Pourquoi les deux métaux précieux n’ont-ils pas déjà atteint ces niveaux et quels sont les obstacles qui se sont dressés et existent encore pour freiner la progression de leurs prix? Ces obstacles sont au nombre de trois:

D’abord, d’une façon générale, l’hostilité marquée des banques centrales et des Etats en Occident à toute hausse des prix des deux métaux précieux parce qu’elle a pour effet:

de fragiliser les monnaies fiduciaires virtuelles de papier qu’ils émettent ex nihilo sans limite, fragilisation qui pourrait se transformer un jour en déroute du fait d’une fuite massive des utilisateurs hors du papier-monnaie;

d’empêcher la poursuite de leurs politiques monétaires keynésiennes ultra-laxistes, caractérisées par le recours massif à la planche à billets (Quantitative Easing) et par la pratique des taux d’intérêt à court terme négatifs, sans lesquelles ils ne pourraient pas soutenir artificiellement les marchés d’actions et d’obligations comme l’édifice de plus en plus précaire du crédit privé et public.

Le soutien des bullion banks par les pouvoirs publics à leur prise de positions shorts sur l’argent-métal par exemple, comme beaucoup d’autres manœuvres publiques et privées, illustre tout cela.

Ensuite, l’émergence d’un nouveau krach boursier, étant donné que les effondrements périodiques des prix des actions provoquent quasi mécaniquement des baisses indirectes temporaires des prix des deux métaux précieux.
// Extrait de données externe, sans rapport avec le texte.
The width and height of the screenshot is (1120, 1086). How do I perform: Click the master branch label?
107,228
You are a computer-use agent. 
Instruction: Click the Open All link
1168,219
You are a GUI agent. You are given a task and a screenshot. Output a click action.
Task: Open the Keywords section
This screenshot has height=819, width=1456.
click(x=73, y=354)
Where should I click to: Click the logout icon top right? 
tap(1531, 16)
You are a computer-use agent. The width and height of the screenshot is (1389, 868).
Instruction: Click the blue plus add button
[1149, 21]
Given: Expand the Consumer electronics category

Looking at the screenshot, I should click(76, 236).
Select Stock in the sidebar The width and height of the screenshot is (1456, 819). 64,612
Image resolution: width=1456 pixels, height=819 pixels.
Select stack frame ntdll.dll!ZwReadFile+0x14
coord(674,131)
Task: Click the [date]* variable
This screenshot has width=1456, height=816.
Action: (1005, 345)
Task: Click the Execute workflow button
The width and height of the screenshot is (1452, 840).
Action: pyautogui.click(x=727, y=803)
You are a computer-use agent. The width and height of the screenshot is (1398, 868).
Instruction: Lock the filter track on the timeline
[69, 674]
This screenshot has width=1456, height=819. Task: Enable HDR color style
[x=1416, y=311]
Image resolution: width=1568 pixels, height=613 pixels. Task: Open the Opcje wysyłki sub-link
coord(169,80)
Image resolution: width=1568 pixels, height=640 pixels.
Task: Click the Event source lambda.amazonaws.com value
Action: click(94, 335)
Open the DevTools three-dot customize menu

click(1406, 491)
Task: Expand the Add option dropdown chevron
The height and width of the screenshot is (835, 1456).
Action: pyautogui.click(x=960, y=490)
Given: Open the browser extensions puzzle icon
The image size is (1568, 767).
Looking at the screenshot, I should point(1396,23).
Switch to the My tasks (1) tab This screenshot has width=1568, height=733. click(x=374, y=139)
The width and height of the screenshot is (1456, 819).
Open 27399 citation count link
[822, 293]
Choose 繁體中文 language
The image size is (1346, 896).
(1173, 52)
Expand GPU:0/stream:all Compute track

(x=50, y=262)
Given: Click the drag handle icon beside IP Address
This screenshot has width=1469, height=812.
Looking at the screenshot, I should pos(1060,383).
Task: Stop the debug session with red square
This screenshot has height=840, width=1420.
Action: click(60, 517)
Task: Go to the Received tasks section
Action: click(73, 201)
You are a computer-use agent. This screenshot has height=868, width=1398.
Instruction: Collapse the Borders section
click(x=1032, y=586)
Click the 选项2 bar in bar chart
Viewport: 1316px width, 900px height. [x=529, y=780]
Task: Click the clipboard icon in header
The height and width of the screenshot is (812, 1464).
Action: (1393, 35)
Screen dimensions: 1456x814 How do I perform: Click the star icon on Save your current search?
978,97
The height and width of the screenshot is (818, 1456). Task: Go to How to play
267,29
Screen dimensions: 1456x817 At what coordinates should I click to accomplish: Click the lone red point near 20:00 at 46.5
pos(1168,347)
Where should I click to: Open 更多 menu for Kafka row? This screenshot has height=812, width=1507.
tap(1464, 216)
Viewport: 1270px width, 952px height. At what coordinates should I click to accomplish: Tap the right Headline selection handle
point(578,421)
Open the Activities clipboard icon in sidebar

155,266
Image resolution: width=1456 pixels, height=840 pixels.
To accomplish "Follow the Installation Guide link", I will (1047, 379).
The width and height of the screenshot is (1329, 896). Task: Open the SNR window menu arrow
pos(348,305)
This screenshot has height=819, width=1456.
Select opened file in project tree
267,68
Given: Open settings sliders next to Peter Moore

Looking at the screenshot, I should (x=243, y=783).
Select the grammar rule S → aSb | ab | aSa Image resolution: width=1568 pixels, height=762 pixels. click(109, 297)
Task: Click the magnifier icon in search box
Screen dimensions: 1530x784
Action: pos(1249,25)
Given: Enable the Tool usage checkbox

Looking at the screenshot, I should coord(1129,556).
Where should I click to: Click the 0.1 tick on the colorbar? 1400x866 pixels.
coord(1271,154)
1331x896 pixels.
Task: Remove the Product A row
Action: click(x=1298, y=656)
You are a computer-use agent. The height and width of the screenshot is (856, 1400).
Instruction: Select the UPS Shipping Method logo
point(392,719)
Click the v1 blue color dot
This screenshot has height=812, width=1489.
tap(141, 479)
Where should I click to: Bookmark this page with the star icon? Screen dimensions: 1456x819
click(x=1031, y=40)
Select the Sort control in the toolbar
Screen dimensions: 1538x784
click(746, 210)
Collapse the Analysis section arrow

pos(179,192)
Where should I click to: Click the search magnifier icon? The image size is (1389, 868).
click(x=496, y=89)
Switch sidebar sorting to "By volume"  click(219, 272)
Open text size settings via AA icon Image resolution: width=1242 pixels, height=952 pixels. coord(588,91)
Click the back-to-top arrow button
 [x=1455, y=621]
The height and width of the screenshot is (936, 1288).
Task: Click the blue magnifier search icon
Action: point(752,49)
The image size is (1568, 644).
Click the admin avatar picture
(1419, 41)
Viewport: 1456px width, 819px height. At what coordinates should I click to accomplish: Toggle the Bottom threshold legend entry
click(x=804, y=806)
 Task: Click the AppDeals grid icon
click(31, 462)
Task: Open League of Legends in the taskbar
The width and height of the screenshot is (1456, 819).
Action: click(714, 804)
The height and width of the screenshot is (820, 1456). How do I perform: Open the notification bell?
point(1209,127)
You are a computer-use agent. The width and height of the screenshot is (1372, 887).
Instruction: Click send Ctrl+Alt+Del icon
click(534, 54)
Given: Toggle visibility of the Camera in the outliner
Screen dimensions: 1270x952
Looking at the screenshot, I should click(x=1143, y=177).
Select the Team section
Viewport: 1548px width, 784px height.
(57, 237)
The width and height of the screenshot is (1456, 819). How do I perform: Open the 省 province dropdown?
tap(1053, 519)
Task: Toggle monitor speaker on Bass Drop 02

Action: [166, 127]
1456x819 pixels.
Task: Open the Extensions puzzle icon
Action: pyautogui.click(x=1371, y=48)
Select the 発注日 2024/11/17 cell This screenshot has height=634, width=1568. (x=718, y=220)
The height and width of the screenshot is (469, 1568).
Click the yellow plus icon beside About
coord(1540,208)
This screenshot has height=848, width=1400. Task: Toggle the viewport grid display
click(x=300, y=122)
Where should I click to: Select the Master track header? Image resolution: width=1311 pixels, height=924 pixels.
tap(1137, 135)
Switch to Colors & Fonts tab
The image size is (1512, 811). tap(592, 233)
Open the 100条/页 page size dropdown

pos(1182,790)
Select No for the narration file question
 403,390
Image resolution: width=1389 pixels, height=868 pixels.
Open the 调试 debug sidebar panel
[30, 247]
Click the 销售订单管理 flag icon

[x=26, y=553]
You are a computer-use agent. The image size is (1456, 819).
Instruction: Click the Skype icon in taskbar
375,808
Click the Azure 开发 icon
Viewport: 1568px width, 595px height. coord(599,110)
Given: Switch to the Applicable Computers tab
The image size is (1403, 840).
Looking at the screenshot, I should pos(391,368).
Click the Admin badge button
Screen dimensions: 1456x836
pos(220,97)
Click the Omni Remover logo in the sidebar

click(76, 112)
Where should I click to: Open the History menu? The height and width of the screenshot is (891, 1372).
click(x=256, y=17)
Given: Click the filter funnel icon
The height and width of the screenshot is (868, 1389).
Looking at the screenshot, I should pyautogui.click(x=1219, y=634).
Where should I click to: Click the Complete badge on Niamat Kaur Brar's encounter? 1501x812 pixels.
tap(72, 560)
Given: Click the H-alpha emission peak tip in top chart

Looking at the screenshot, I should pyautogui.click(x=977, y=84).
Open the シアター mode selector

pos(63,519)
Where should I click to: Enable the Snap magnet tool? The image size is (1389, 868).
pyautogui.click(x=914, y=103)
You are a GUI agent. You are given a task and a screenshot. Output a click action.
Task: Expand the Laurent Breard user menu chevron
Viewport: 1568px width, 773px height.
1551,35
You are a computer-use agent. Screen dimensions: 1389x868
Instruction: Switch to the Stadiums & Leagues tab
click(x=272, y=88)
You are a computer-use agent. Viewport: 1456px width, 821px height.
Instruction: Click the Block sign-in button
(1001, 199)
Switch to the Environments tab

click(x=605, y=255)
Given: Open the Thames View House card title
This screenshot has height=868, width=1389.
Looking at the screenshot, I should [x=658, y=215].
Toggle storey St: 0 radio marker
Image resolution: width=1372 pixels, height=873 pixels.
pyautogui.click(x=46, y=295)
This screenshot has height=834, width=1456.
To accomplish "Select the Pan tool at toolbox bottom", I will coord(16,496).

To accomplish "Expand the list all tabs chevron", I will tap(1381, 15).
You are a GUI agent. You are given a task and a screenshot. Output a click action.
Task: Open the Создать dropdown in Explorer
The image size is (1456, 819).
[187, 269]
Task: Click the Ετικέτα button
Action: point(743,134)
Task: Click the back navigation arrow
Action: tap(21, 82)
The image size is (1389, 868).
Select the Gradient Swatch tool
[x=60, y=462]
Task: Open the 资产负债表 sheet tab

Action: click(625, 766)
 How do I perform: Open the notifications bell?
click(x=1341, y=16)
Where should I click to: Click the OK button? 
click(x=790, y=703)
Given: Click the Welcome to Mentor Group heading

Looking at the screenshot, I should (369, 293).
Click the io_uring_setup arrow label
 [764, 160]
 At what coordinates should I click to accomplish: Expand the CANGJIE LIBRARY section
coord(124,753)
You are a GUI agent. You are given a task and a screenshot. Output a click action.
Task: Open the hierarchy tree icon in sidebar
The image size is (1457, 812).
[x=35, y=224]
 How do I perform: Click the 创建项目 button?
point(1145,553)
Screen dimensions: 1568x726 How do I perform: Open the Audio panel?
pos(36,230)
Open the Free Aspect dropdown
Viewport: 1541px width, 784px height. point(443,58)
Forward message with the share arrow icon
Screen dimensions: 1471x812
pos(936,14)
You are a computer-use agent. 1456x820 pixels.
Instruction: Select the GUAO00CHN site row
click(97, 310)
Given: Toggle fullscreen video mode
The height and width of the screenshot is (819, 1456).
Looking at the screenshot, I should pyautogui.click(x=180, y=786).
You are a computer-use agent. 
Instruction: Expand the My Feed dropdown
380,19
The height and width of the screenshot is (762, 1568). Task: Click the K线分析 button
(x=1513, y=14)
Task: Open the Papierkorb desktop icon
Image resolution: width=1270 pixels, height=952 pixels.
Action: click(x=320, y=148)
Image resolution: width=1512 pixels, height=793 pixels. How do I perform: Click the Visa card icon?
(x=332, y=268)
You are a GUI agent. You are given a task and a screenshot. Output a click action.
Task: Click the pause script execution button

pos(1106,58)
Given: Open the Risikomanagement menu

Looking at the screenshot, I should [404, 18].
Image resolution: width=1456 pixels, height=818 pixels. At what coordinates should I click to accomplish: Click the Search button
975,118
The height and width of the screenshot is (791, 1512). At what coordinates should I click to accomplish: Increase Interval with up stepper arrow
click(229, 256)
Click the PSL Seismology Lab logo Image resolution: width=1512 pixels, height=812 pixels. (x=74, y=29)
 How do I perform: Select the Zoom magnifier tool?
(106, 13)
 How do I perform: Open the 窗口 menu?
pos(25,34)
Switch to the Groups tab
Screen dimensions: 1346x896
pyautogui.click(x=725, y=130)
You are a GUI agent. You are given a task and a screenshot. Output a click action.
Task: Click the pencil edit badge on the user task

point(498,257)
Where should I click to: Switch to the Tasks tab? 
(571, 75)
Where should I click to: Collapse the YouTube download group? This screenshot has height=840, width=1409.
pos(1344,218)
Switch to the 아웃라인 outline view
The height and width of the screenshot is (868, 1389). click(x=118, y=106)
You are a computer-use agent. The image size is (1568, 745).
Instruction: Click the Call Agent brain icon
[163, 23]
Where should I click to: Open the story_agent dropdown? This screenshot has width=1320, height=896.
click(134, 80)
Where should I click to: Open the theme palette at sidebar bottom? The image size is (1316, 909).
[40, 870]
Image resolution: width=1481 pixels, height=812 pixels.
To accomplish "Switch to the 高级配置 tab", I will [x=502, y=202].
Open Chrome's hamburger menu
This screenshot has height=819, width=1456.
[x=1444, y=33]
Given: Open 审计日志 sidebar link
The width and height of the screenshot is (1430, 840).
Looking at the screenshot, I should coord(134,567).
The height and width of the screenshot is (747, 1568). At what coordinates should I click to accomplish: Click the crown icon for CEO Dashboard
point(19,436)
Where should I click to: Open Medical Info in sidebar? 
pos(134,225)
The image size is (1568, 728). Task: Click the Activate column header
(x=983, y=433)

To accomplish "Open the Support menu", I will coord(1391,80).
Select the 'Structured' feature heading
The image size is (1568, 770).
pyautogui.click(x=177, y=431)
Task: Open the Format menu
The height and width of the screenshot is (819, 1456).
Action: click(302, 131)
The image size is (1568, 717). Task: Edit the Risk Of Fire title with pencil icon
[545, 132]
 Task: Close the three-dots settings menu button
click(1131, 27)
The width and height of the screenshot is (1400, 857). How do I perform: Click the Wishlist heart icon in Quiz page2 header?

Mais les marchés financiers fonctionnant selon le principe des vases communicants, les ventes forcées de métaux précieux par les investisseurs devant couvrir leurs pertes boursières, obligataires ou monétaires, faisant immanquablement baisser leurs prix comme on l’a vu en 2008, sont inévitables.

Enfin, la hausse massive des taux d’intérêt à court terme, lorsque les banques centrales occidentales doivent finalement s’engager dans la lutte contre l’emballement de l’inflation. C’est ainsi la politique restrictive menée par Paul Volcker à la présidence de la Federal Reserve de 1979 à 1987 (le taux à court terme US ayant atteint 20% en juin 1981) qui a eu raison de la première phase de hausse des métaux précieux (1971-1980).

En dépit de ces trois obstacles, les prix des deux métaux précieux sont puissamment montés depuis la fin de la convertibilité du dollar US en or et l’instauration des taux de change flottants. L’or est ainsi monté de 35 en 1971 à 1475 dollars US l’once actuellement, avec une forte accélération depuis 2000 lorsque le laxisme monétaire des deux derniers présidents successifs de la Federal Reserve, Alan Greenspan et Ben Bernanke, a dépassé tout ce qui avait pu être fait dans ce sens depuis le début de l’histoire monétaire. L’or s’est incontestablement révélé sur le moyen terme comme le meilleur placement.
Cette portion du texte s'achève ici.